Saved entries:
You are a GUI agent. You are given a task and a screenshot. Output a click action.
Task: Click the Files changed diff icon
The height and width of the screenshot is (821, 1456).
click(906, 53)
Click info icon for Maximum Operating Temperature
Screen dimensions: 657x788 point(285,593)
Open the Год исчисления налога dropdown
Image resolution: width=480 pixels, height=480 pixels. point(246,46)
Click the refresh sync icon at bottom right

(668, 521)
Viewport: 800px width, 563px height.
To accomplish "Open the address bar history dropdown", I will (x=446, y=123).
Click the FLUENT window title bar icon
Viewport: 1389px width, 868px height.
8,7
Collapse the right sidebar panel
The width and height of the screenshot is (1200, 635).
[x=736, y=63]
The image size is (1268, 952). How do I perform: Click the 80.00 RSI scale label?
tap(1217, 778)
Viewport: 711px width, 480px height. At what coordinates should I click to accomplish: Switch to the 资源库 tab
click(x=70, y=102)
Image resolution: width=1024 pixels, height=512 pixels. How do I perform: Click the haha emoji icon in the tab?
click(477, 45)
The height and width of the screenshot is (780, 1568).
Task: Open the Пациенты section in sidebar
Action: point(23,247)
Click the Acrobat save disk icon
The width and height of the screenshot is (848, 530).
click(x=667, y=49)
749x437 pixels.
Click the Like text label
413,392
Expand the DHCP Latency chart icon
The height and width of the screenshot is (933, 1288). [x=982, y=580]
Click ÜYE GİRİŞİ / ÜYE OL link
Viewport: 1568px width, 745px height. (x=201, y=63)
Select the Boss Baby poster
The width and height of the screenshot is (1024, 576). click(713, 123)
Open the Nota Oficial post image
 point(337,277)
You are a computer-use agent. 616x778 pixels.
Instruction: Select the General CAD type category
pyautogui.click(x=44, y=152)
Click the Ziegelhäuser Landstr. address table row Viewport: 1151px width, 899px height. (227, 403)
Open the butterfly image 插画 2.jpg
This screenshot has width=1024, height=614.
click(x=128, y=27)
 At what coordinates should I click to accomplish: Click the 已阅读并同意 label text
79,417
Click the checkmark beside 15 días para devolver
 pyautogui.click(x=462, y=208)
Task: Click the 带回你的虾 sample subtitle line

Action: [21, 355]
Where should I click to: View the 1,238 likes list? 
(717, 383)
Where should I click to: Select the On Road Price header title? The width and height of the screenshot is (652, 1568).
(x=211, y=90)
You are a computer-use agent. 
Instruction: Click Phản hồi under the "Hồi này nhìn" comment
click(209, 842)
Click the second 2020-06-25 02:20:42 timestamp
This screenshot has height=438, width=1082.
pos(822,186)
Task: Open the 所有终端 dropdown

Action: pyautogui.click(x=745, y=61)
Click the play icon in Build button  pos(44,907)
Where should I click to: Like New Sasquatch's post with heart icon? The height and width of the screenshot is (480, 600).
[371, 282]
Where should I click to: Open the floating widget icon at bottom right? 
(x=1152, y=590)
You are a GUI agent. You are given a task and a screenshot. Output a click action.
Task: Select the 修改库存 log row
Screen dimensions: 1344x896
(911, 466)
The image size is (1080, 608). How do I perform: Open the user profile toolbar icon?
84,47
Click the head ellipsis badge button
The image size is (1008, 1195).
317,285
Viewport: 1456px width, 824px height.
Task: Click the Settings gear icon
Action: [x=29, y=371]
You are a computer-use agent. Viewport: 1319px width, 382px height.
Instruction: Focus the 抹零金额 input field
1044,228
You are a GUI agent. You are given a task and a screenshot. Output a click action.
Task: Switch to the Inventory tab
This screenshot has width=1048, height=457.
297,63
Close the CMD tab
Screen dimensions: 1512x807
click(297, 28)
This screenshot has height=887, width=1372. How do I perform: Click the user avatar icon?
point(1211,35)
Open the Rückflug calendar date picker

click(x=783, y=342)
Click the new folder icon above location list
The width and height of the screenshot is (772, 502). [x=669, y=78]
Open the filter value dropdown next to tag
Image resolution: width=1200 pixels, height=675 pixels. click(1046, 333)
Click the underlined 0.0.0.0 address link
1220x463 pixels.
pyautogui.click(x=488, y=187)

▸ **Exercise details**
Once you have read the records above, output each of them verbatim.

▸ **Finished task**
You are a GUI agent. You are given a task and a screenshot. Output a click action.
Task: Click the Files changed diff icon
The height and width of the screenshot is (821, 1456).
click(906, 53)
Click info icon for Maximum Operating Temperature
Screen dimensions: 657x788 point(285,593)
Open the Год исчисления налога dropdown
Image resolution: width=480 pixels, height=480 pixels. point(246,46)
Click the refresh sync icon at bottom right

(668, 521)
Viewport: 800px width, 563px height.
To accomplish "Open the address bar history dropdown", I will (x=446, y=123).
Click the FLUENT window title bar icon
Viewport: 1389px width, 868px height.
8,7
Collapse the right sidebar panel
The width and height of the screenshot is (1200, 635).
[x=736, y=63]
The image size is (1268, 952). How do I perform: Click the 80.00 RSI scale label?
tap(1217, 778)
Viewport: 711px width, 480px height. At what coordinates should I click to accomplish: Switch to the 资源库 tab
click(x=70, y=102)
Image resolution: width=1024 pixels, height=512 pixels. How do I perform: Click the haha emoji icon in the tab?
click(477, 45)
The height and width of the screenshot is (780, 1568).
Task: Open the Пациенты section in sidebar
Action: point(23,247)
Click the Acrobat save disk icon
The width and height of the screenshot is (848, 530).
click(x=667, y=49)
749x437 pixels.
Click the Like text label
413,392
Expand the DHCP Latency chart icon
The height and width of the screenshot is (933, 1288). [x=982, y=580]
Click ÜYE GİRİŞİ / ÜYE OL link
Viewport: 1568px width, 745px height. (x=201, y=63)
Select the Boss Baby poster
The width and height of the screenshot is (1024, 576). click(713, 123)
Open the Nota Oficial post image
 point(337,277)
You are a computer-use agent. 616x778 pixels.
Instruction: Select the General CAD type category
pyautogui.click(x=44, y=152)
Click the Ziegelhäuser Landstr. address table row Viewport: 1151px width, 899px height. (227, 403)
Open the butterfly image 插画 2.jpg
This screenshot has width=1024, height=614.
click(x=128, y=27)
 At what coordinates should I click to accomplish: Click the 已阅读并同意 label text
79,417
Click the checkmark beside 15 días para devolver
 pyautogui.click(x=462, y=208)
Task: Click the 带回你的虾 sample subtitle line

Action: [21, 355]
Where should I click to: View the 1,238 likes list? 
(717, 383)
Where should I click to: Select the On Road Price header title? The width and height of the screenshot is (652, 1568).
(x=211, y=90)
You are a computer-use agent. 
Instruction: Click Phản hồi under the "Hồi này nhìn" comment
click(209, 842)
Click the second 2020-06-25 02:20:42 timestamp
This screenshot has height=438, width=1082.
pos(822,186)
Task: Open the 所有终端 dropdown

Action: pyautogui.click(x=745, y=61)
Click the play icon in Build button  pos(44,907)
Where should I click to: Like New Sasquatch's post with heart icon? The height and width of the screenshot is (480, 600).
[371, 282]
Where should I click to: Open the floating widget icon at bottom right? 
(x=1152, y=590)
You are a GUI agent. You are given a task and a screenshot. Output a click action.
Task: Select the 修改库存 log row
Screen dimensions: 1344x896
(911, 466)
The image size is (1080, 608). How do I perform: Open the user profile toolbar icon?
84,47
Click the head ellipsis badge button
The image size is (1008, 1195).
317,285
Viewport: 1456px width, 824px height.
Task: Click the Settings gear icon
Action: [x=29, y=371]
You are a computer-use agent. Viewport: 1319px width, 382px height.
Instruction: Focus the 抹零金额 input field
1044,228
You are a GUI agent. You are given a task and a screenshot. Output a click action.
Task: Switch to the Inventory tab
This screenshot has width=1048, height=457.
297,63
Close the CMD tab
Screen dimensions: 1512x807
click(297, 28)
This screenshot has height=887, width=1372. How do I perform: Click the user avatar icon?
point(1211,35)
Open the Rückflug calendar date picker

click(x=783, y=342)
Click the new folder icon above location list
The width and height of the screenshot is (772, 502). [x=669, y=78]
Open the filter value dropdown next to tag
Image resolution: width=1200 pixels, height=675 pixels. click(1046, 333)
Click the underlined 0.0.0.0 address link
1220x463 pixels.
pyautogui.click(x=488, y=187)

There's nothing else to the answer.